[From a memo to Mr. Kenneth Templeton at the William Volker Fund, April 18, 1962.]
It is not often that one is privileged to review a book of monumental import, a truly significant “breakthrough” from obscurantism to historical knowledge and insight. But such a book is the magnificent work by A.J .P. Taylor, The Origins of the Second World War (London: Hamish Hamilton, 1961 — now New York: Athenaeum, 1962). As Taylor points out and explains at the beginning of this book, Revisionism of World War II, in every country of the world, has been virtually non-existent. In the United States, Pearl Harbor revisionism has progressed a long way and built up a successful body of historical literature, so that its opponents have had to beat one retreat after another. But, in vivid contrast to the situation after World War I, the origins of the ”1939 war in Europe have been a locked door,” and the historical profession, as well as all the general public and official opinion, in all the countries involved, have clung grimly and tenaciously to almost the same views that were held at the height of the conflict itself. While there has been a substantial shift in the wartime view that all Germany is and was forever guilty of war there has been no shift in the wartime view of Hitler and his Administration, and of the supposedly sole guilt which they incurred.
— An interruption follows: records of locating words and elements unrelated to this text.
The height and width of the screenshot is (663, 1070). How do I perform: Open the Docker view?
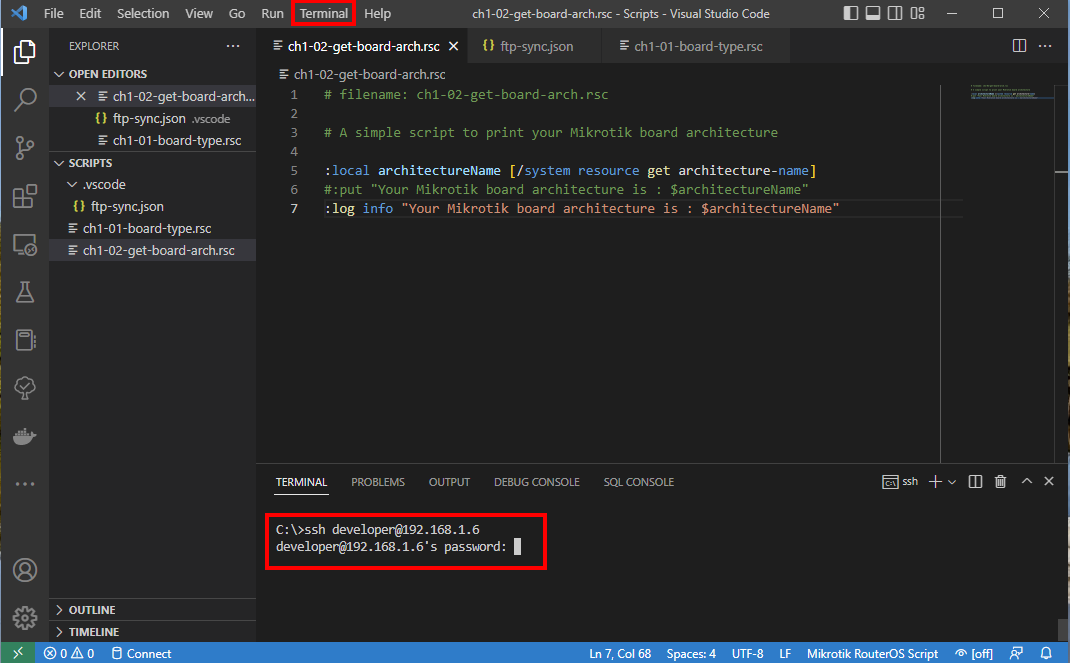[25, 437]
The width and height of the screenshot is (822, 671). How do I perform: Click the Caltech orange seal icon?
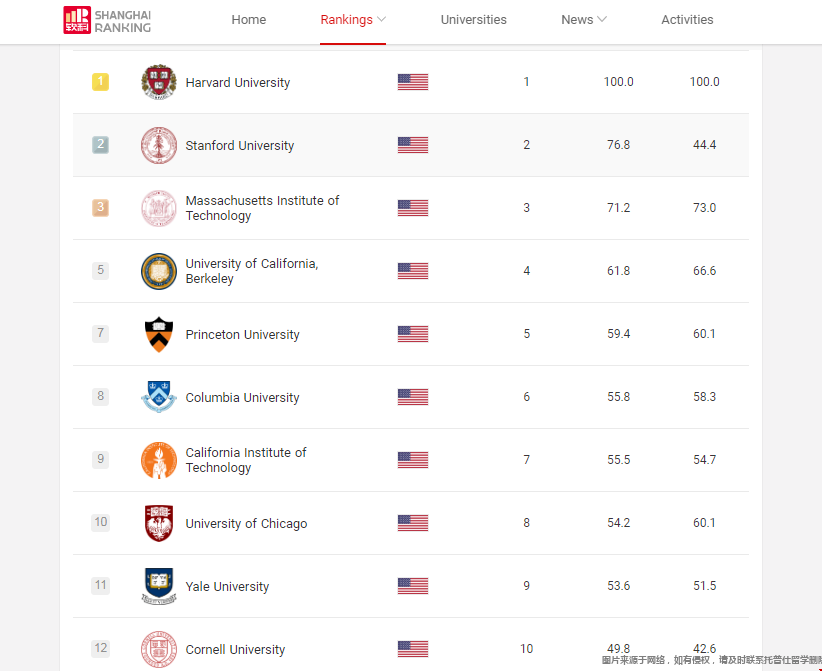pos(158,460)
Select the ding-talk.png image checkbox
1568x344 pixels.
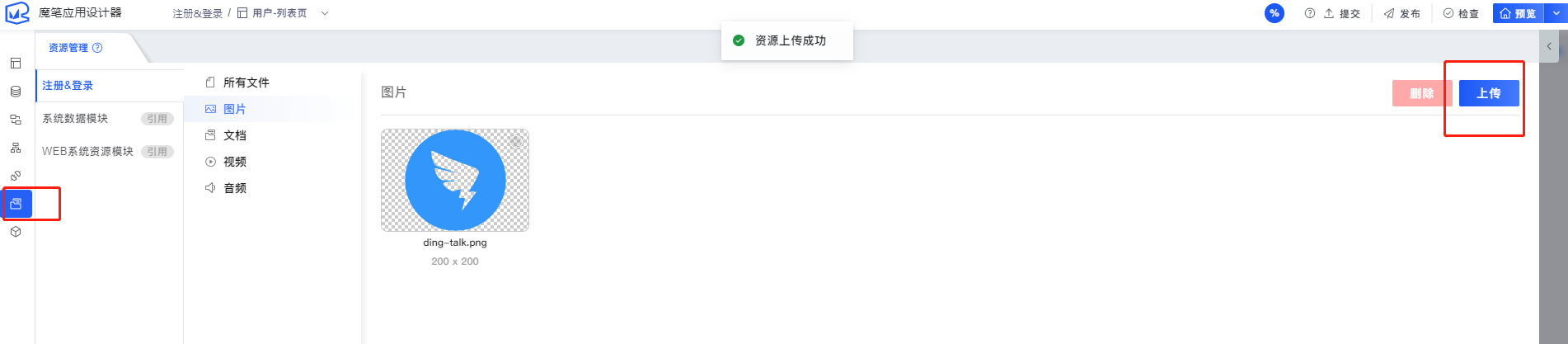(x=516, y=142)
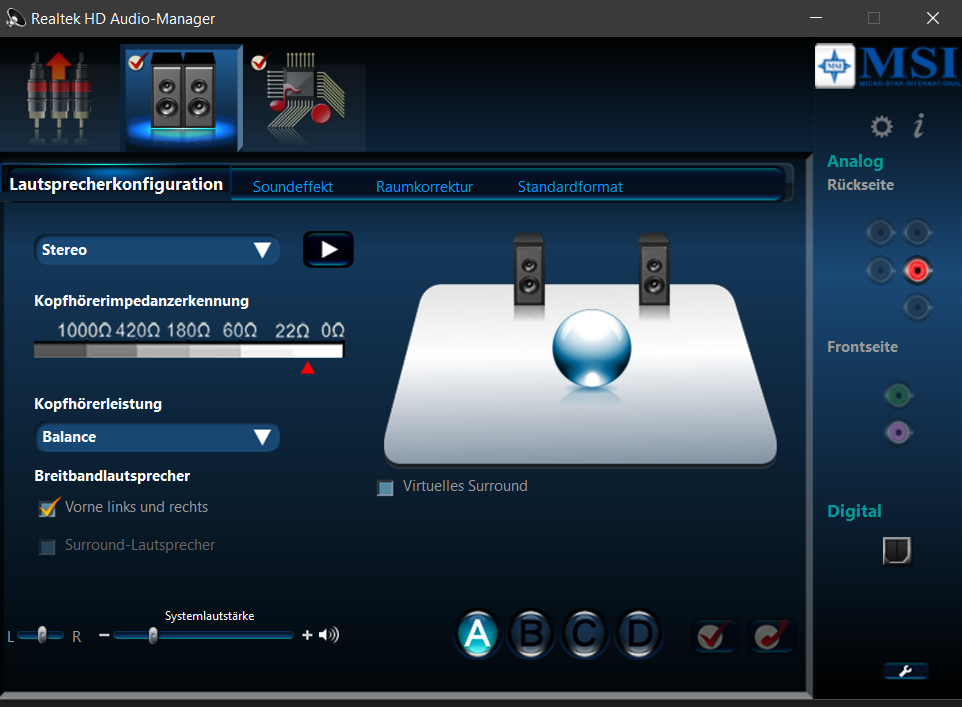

The extent of the stifling atmosphere is indicated by the automatic disreputability, the shock, and shame, which any deviation from this propaganda line incurs if expressed verbally or in print.
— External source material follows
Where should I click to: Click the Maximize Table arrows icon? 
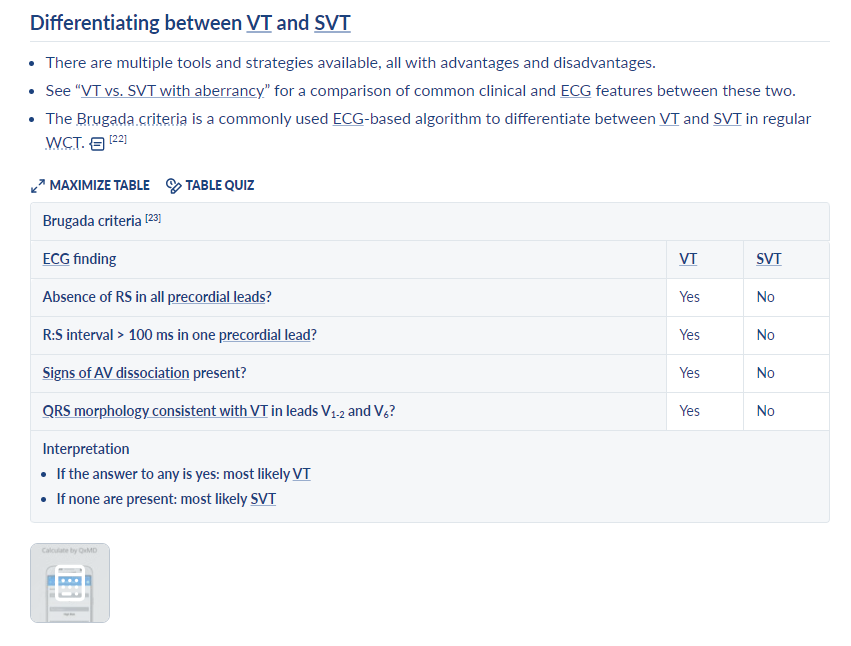[x=37, y=186]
Any raising of the semblance of a doubt over the official line that (a) Hitler was bent on conquering the world, and (b) the only way to meet the situation was to take a “firm” line and stop him, is to incur the automatic charge of being “pro-Hitler” or “pro-Nazi.” In the same way, the “historical blackout” operates today in the Cold War; any intimation that the Soviet is not solely responsible for the Cold War is met with the charge of being “pro-Communist” or “soft on Communism.” All this is immeasurably aided by the old propaganda trick of identifying a State’s domestic with its foreign policy; paint a government’s domestic policy as wicked enough (e.g., Hitler, Communism), and the ignorant and the superficial will automatically agree that this wicked government must be guilty, and uniquely guilty, of any wars or threats of war that might arise, and that conversely, the “good” United States (or Britain or France) will be uniquely innocent and virtuous.
In the United States, even Pearl Harbor revisionism could only fight its way against heavy and oppressive odds, and its champions could be written off by the Establishment as either “mere journalists” (Morgenstern, Chamberlin) or as former isolationists and opponents of U.S. entry into the war (Barnes, Tansill, et al.) — although this was hardly a disqualification for the most enthusiastic praise lavished on such renegade ex-isolationists as Langer, Commager, et al. And, Pearl Harbor revisionism has faced no difficulties compared to revisionism on Hitler and Germany — for the wartime emotionalism whipped up here and abroad against Japan was nothing compared to the frenzy whipped up against Germany and against Hitler. Here the blackout war-born propaganda frenzy has been virtually total.